ACTIVITY:
Go through the records below and restate each one word for word.

AVAILABLE DATA:
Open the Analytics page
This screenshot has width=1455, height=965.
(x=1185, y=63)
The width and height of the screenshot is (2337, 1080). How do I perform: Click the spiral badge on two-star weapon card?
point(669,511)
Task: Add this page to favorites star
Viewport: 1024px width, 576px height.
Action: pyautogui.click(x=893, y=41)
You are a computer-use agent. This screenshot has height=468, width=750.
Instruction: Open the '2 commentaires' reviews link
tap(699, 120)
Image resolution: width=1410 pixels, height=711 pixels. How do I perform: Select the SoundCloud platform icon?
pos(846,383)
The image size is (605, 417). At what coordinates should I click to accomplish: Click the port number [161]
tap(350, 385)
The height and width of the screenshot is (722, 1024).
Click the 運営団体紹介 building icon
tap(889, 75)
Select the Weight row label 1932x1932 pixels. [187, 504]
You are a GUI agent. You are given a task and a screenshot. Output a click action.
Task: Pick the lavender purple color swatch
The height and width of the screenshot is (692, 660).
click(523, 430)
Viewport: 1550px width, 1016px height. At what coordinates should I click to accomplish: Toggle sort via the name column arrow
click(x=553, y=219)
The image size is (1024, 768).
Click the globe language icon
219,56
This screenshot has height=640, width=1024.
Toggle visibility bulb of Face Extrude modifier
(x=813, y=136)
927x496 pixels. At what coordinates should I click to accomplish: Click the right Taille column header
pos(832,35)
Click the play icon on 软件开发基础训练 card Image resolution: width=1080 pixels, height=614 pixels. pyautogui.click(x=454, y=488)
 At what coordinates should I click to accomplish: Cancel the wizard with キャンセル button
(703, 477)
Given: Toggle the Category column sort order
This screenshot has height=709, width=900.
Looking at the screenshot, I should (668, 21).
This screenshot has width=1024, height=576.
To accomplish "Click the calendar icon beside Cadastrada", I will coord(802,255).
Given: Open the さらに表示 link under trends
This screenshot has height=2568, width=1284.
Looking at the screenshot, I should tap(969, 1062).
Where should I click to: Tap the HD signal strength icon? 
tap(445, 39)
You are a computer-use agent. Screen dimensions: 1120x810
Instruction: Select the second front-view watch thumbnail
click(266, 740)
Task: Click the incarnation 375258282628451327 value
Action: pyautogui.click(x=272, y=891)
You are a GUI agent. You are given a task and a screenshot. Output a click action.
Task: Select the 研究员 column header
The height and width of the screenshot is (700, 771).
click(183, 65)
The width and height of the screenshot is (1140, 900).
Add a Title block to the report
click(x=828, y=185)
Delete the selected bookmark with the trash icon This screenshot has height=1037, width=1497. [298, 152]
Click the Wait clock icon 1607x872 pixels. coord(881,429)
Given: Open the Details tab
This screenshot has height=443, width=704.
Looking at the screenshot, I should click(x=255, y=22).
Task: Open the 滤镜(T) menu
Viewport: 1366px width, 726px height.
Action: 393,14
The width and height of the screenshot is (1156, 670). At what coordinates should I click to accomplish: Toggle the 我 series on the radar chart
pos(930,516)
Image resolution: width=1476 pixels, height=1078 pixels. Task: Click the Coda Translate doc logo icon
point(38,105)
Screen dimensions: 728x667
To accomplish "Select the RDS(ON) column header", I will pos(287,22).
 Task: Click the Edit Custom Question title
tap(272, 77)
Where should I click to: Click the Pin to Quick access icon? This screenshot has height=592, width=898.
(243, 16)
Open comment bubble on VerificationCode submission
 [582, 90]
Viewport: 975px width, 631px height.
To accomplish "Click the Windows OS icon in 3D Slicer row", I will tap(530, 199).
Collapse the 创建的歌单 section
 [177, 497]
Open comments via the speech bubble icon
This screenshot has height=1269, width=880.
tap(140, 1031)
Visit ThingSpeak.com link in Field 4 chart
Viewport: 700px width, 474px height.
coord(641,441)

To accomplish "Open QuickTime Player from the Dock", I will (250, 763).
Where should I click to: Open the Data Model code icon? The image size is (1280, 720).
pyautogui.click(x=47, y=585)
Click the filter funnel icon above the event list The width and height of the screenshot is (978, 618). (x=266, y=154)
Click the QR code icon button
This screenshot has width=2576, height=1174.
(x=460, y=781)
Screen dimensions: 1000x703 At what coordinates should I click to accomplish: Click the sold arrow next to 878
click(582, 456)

EXERCISE RESPONSE:
Open the Analytics page
This screenshot has width=1455, height=965.
(x=1185, y=63)
The width and height of the screenshot is (2337, 1080). How do I perform: Click the spiral badge on two-star weapon card?
point(669,511)
Task: Add this page to favorites star
Viewport: 1024px width, 576px height.
Action: pyautogui.click(x=893, y=41)
You are a computer-use agent. This screenshot has height=468, width=750.
Instruction: Open the '2 commentaires' reviews link
tap(699, 120)
Image resolution: width=1410 pixels, height=711 pixels. How do I perform: Select the SoundCloud platform icon?
pos(846,383)
The image size is (605, 417). At what coordinates should I click to accomplish: Click the port number [161]
tap(350, 385)
The height and width of the screenshot is (722, 1024).
Click the 運営団体紹介 building icon
tap(889, 75)
Select the Weight row label 1932x1932 pixels. [187, 504]
You are a GUI agent. You are given a task and a screenshot. Output a click action.
Task: Pick the lavender purple color swatch
The height and width of the screenshot is (692, 660).
click(523, 430)
Viewport: 1550px width, 1016px height. At what coordinates should I click to accomplish: Toggle sort via the name column arrow
click(x=553, y=219)
The image size is (1024, 768).
Click the globe language icon
219,56
This screenshot has height=640, width=1024.
Toggle visibility bulb of Face Extrude modifier
(x=813, y=136)
927x496 pixels. At what coordinates should I click to accomplish: Click the right Taille column header
pos(832,35)
Click the play icon on 软件开发基础训练 card Image resolution: width=1080 pixels, height=614 pixels. pyautogui.click(x=454, y=488)
 At what coordinates should I click to accomplish: Cancel the wizard with キャンセル button
(703, 477)
Given: Toggle the Category column sort order
This screenshot has height=709, width=900.
Looking at the screenshot, I should (668, 21).
This screenshot has width=1024, height=576.
To accomplish "Click the calendar icon beside Cadastrada", I will coord(802,255).
Given: Open the さらに表示 link under trends
This screenshot has height=2568, width=1284.
Looking at the screenshot, I should tap(969, 1062).
Where should I click to: Tap the HD signal strength icon? 
tap(445, 39)
You are a computer-use agent. Screen dimensions: 1120x810
Instruction: Select the second front-view watch thumbnail
click(266, 740)
Task: Click the incarnation 375258282628451327 value
Action: pyautogui.click(x=272, y=891)
You are a GUI agent. You are given a task and a screenshot. Output a click action.
Task: Select the 研究员 column header
The height and width of the screenshot is (700, 771).
click(183, 65)
The width and height of the screenshot is (1140, 900).
Add a Title block to the report
click(x=828, y=185)
Delete the selected bookmark with the trash icon This screenshot has height=1037, width=1497. [298, 152]
Click the Wait clock icon 1607x872 pixels. coord(881,429)
Given: Open the Details tab
This screenshot has height=443, width=704.
Looking at the screenshot, I should click(x=255, y=22).
Task: Open the 滤镜(T) menu
Viewport: 1366px width, 726px height.
Action: 393,14
The width and height of the screenshot is (1156, 670). At what coordinates should I click to accomplish: Toggle the 我 series on the radar chart
pos(930,516)
Image resolution: width=1476 pixels, height=1078 pixels. Task: Click the Coda Translate doc logo icon
point(38,105)
Screen dimensions: 728x667
To accomplish "Select the RDS(ON) column header", I will pos(287,22).
 Task: Click the Edit Custom Question title
tap(272, 77)
Where should I click to: Click the Pin to Quick access icon? This screenshot has height=592, width=898.
(243, 16)
Open comment bubble on VerificationCode submission
 [582, 90]
Viewport: 975px width, 631px height.
To accomplish "Click the Windows OS icon in 3D Slicer row", I will tap(530, 199).
Collapse the 创建的歌单 section
 [177, 497]
Open comments via the speech bubble icon
This screenshot has height=1269, width=880.
tap(140, 1031)
Visit ThingSpeak.com link in Field 4 chart
Viewport: 700px width, 474px height.
coord(641,441)

To accomplish "Open QuickTime Player from the Dock", I will (250, 763).
Where should I click to: Open the Data Model code icon? The image size is (1280, 720).
pyautogui.click(x=47, y=585)
Click the filter funnel icon above the event list The width and height of the screenshot is (978, 618). (x=266, y=154)
Click the QR code icon button
This screenshot has width=2576, height=1174.
(x=460, y=781)
Screen dimensions: 1000x703 At what coordinates should I click to accomplish: Click the sold arrow next to 878
click(582, 456)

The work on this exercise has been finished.